◆ Instructions to follow: Find each line below that contains the string "text" and copy those lines. Case counts.

◆ Supplied data:
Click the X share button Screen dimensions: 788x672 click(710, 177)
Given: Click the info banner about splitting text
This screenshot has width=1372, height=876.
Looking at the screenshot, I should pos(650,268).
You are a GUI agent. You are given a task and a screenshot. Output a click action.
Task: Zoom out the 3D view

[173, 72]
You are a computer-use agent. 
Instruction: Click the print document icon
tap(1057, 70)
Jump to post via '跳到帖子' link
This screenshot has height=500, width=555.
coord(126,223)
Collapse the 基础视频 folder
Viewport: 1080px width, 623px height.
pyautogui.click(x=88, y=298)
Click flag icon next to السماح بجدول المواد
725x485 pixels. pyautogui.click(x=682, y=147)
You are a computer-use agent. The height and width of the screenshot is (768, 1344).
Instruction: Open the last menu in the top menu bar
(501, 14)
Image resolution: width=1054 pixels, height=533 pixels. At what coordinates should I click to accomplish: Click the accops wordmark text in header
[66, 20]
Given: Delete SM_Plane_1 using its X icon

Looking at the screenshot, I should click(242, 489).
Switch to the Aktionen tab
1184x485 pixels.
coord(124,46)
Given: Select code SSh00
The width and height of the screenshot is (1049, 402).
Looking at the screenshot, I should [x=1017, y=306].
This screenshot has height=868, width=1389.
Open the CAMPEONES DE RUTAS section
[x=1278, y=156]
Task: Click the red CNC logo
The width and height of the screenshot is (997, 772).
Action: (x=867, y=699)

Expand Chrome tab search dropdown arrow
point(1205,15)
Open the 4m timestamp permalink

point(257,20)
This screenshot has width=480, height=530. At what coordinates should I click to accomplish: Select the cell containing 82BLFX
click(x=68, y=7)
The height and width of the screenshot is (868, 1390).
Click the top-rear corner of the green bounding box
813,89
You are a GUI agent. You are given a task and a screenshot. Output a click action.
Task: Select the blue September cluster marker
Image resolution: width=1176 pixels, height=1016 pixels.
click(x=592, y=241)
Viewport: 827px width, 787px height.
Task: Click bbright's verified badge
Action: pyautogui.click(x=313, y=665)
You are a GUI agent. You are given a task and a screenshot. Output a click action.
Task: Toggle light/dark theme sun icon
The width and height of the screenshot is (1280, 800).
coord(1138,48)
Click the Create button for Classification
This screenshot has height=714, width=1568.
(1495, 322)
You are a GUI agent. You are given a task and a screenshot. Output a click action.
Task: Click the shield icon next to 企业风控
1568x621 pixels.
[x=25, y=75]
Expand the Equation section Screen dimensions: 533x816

◆ Answer below:
Given: Click the info banner about splitting text
Image resolution: width=1054 pixels, height=533 pixels. At what coordinates should I click to accomplish: Click the accops wordmark text in header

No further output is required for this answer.